# Actions to take
1. Read the article on the acid attack below and decide whether each statement agrees with it: (a) Naomi Oni was attacked while walking home from work; (b) police have arrested a suspect; (c) Oni's godmother is a pharmacist. For each, answer yes or no and quote the deciding words from the article.
2. Please reproduce a passage of the article on the acid attack below, starting at the words "Oni recently went" and ending after the words "been much worse.".
[[ Text, beginning ]]
(Photos via the U.K. Daily Mail)
The world is horrified every time the victim of an “acid attack” speaks out, stunned that anyone could be so full of rage that they’d leave a family member or complete stranger incapacitated and disfigured for the rest of their lives.
Though they have been reported from South America to Russia, acid attacks have been at an all time high in Pakistan for the past several years, most often as a form of revenge or punishment for so-called immodest behavior.
Now, it seems a young woman working for Victoria's Secret in London has become the most recent victim. According to British media, 20-year-old Naomi Oni was ambushed on December 30 while walking home from work, but has just been released from the hospital after roughly a month of surgery and skin grafts.
The London Evening Standard relates:
The store assistant had just got off the bus and was talking to her boyfriend Ato Owede, 23, on her phone when she felt someone walking behind her in Lodge Avenue in Dagenham at around 12.40am.
She said:“I’d been working a late shift and was talking to my boyfriend about what we were going to do for New Year when I saw this Muslim woman wearing a niqab covering her face. I thought it was a bit strange at that time of night, but she didn’t say anything and I kept on walking.
“Then I felt a splash on my face. It burned and I screamed out. I started running and screaming, holding my face, all the way home. I didn’t look back.
“I got home and I was screaming and banging on the door. I was hysterical. Luckily my godmother, who is a pharmacist, was at home with my mum and she helped me and kept dipping my face in water and trying to calm me down until the police and ambulance got there. I was in shock. Saying: ‘Who would do that? Who would do that?’ How could anyone do this?” [Emphasis added]
A niqab covers far more skin than a traditional hijab. In this photo, an Egyptian woman wearing a niqab holds a sign in support of Egyptian President Mohammed Morsi. (Photo: AFP/Getty Images)
Oni recently went public with the story, frustrated that police say they haven't determined a motive or apprehended any suspects.
The young woman gave an interview to the BBC, explaining how she's coping with the tragedy:
"The first time I looked I was shocked. I didn't want to live after I saw my face."
When she first saw herself in the mirror she said: "My head was 10 times the size, my face was black, my eyes were swollen and my eyes were cutting out.
"I thought I was going to go blind: I was terrified."
Determined to stay positive despite her injuries, she said things could have been much worse.
"That person failed, whatever their aim was they failed.
"God has given me a life for a reason and that's what keeps me going." [Emphasis added]
Oni is the sole provider for her 52-year-old disabled mother, but the whole family has been reluctant to return home, opting instead to stay with friends.
Though she has demonstrated remarkable fortitude and even found new role models like Katie Piper, who was the victim of an acid attack in 2008, Oni knows her life will never be the same.
“I look in the mirror and it just isn’t me...I’ve always been outgoing and confident in my job and in my personal life, used to getting attention for the way I dress or my hair, but now I don’t want anyone looking at me."
She was planning on studying media and fashion in college this fall, but may no longer be able to. Oni still has months of skin grafts and plastic surgery to undergo, according to reports, and will still be left with heavy facial scarring.
According to the London Evening Standard, a spokesman for the Scotland Yard said that such attacks are "extremely rare" in the United Kingdom, adding that they are keeping an "open mind" during the investigation.
[[ Text, end ]]
[[ Exercise data, beginning ]]
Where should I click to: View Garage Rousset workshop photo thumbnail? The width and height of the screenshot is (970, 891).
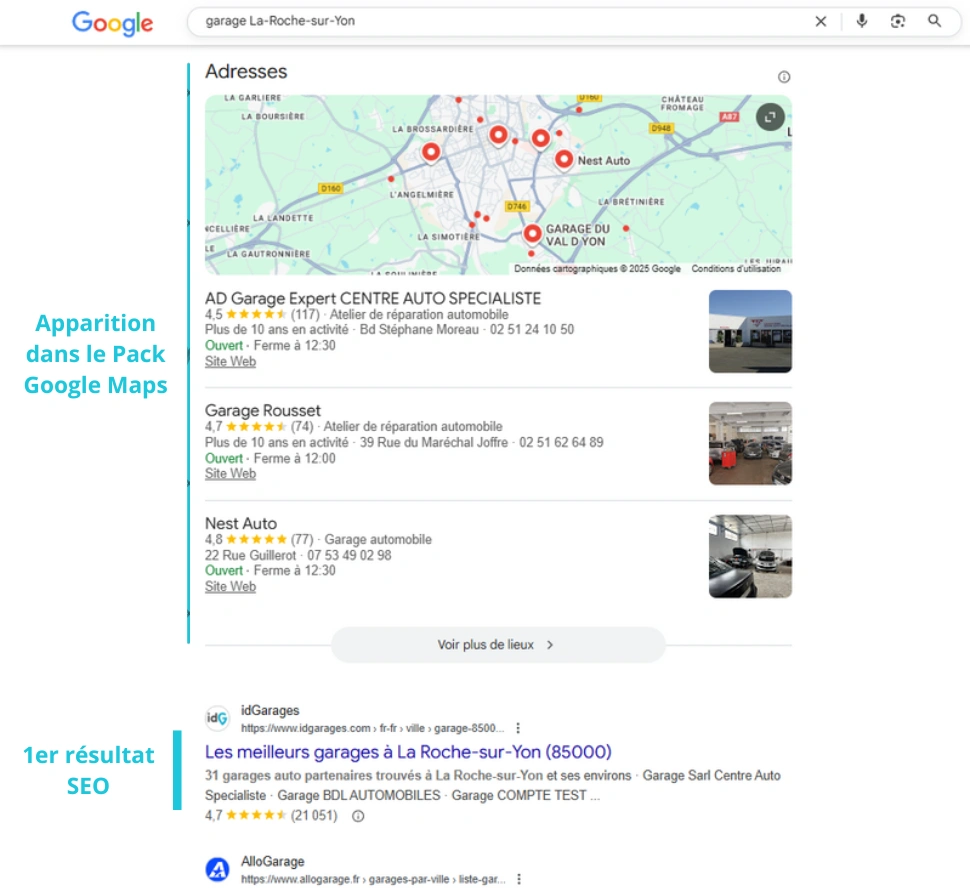pos(750,443)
[[ Exercise data, end ]]
# Task-by-task outputs
1.
(a) Yes: "was ambushed on December 30 while walking home from work"
(b) No: "police say they haven't determined a motive or apprehended any suspects"
(c) Yes: "my godmother, who is a pharmacist, was at home with my mum"

2.
Oni recently went public with the story, frustrated that police say they haven't determined a motive or apprehended any suspects.
The young woman gave an interview to the BBC, explaining how she's coping with the tragedy:
"The first time I looked I was shocked. I didn't want to live after I saw my face."
When she first saw herself in the mirror she said: "My head was 10 times the size, my face was black, my eyes were swollen and my eyes were cutting out.
"I thought I was going to go blind: I was terrified."
Determined to stay positive despite her injuries, she said things could have been much worse.